Muslims in the Dodecanese

1. Ottoman Period – Italian Rule

From 1309, the Dodecanese islands were under the dominion of the Knights Hospitaller. Their capture by the Ottomans was very important because it equaled undisturbed naval communications with areas conquered by Selim I (Palestine, Syria, Egypt) and Istanbul, as well as because the islands would be used as the base for suppressing piracy in the Aegean.

Suleyman the Magnificent finally conquered the islands in 1522. Right after that, the Ottomans increased the population of the complex. Through sürgün(mandatory colonization), they transferred large populations in the Dodecanese; many were Muslims. The censuses of Rhodes and Kos, conducted in the first half of the 16th century, partly provide a picture of the population. According to that, the population of these islands comprised of 6312 families, 1121 of which were Muslims. This means that Muslim families back then were 18% of the population.

The Sublime Porte ceded wide autonomy in administration to the Dodecanese. Save Rhodes and Kos, on every other island there were few Ottoman officials. Thus, it is not surprising that there were significant Muslim populations only on these two islands.

Throughout the Ottoman Rule, the majority of the population of Rhodes and Kos were Christians. The Muslims were established mainly in the cities, whereas Christian populations dominated the country, especially from the mid-19th century on. Consequently, the Muslim population decreased and was confined almost exclusively within the capitals of these islands.

When the Italians captured the Dodecanese in 1912, everything changed, since the Muslims were also under the dominion of a foreign power. In their effort to cut off the islands from Greece, the Italians tried to win the Muslims over.

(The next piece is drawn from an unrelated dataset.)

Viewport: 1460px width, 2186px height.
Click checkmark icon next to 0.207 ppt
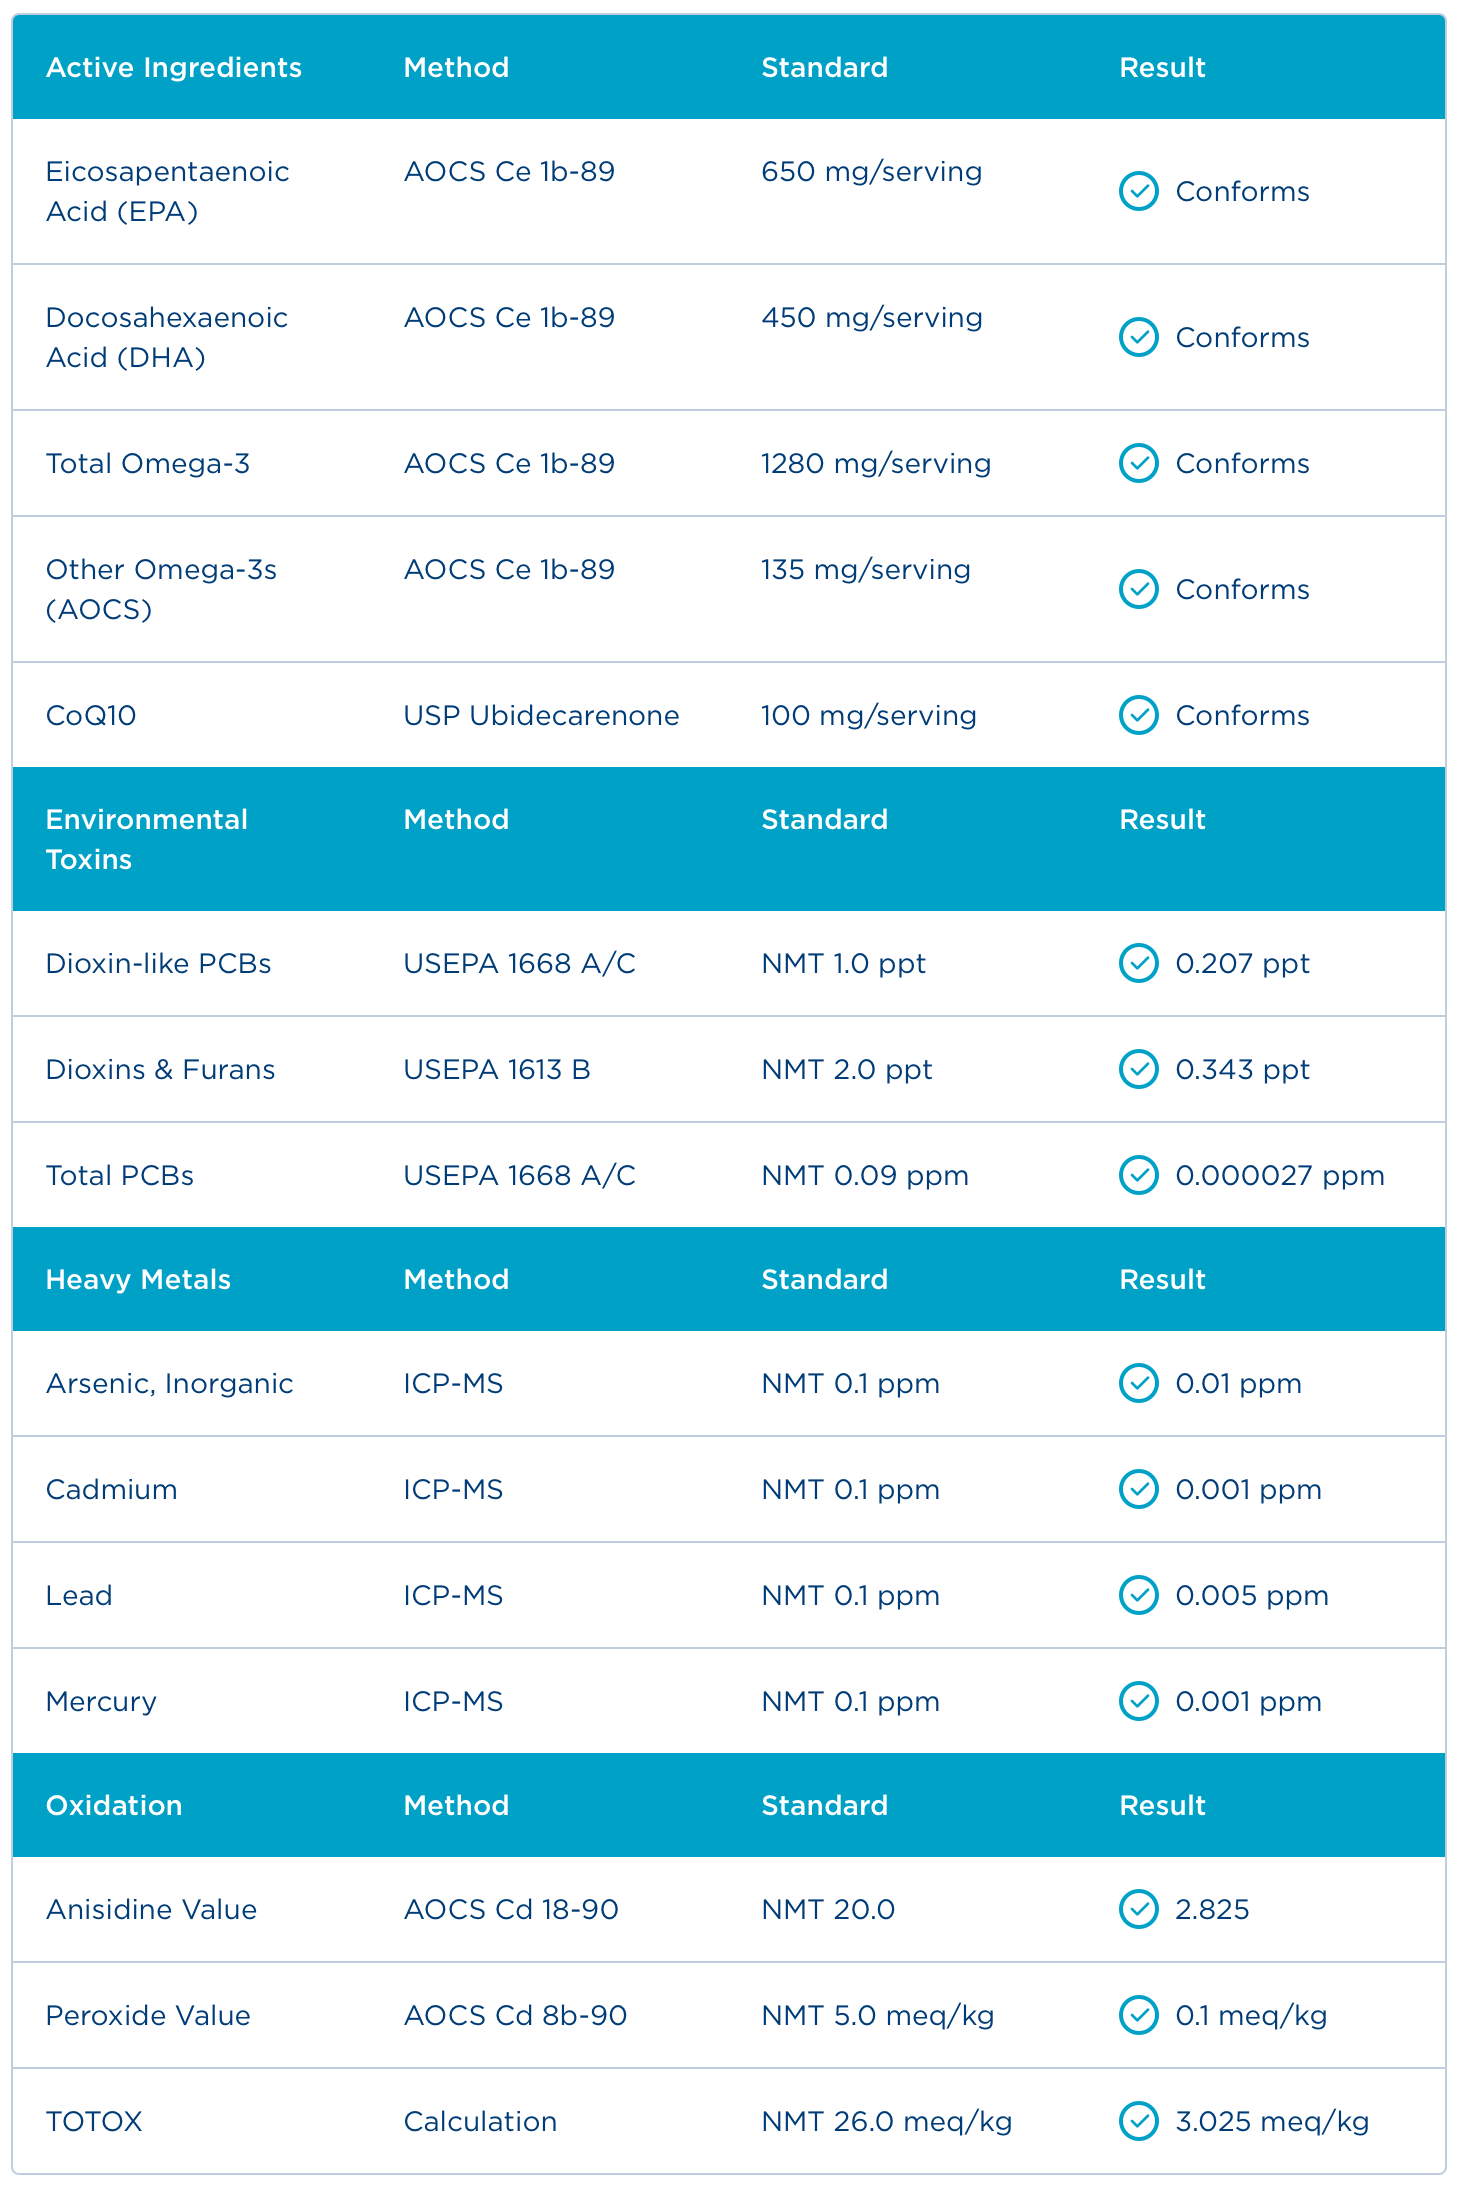[x=1138, y=963]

2. Integration into Greece

With the Treaty of Paris (February 10 1947), Italy ceded the Dodecanese islands to Greece, while they were typically integrated into the Greek state in 1948. Muslims of the Dodecanese became citizens of the Greek state without being included (like those of Thrace) in the Treaty of Lausanne (1923), the terms of which regulated the status of the Greek-orthodox minority in Turkey and that of the Muslim minority in Greece. According to the Ministry of Reconstruction, the Muslim population of the Dodecanese in 1947 stood at 6230, the vast majority of whom lived on Rhodes. According to the 1951 census, the overall number of Muslims on the Aegean islands stood at 5063, 4937 of whom lived in the Dodecanese. Considering that the overall population of the Aegean islands stood at 528,766, the vast majority being Orthodox (511,568), Muslims were a mere 9.6‰ of the Greek population of the Aegean. Their population has decreased even more ever since. It is rather the monuments of Ottoman architecture on Rhodes and Kos that bear witness to the rich Islamic past of the islands.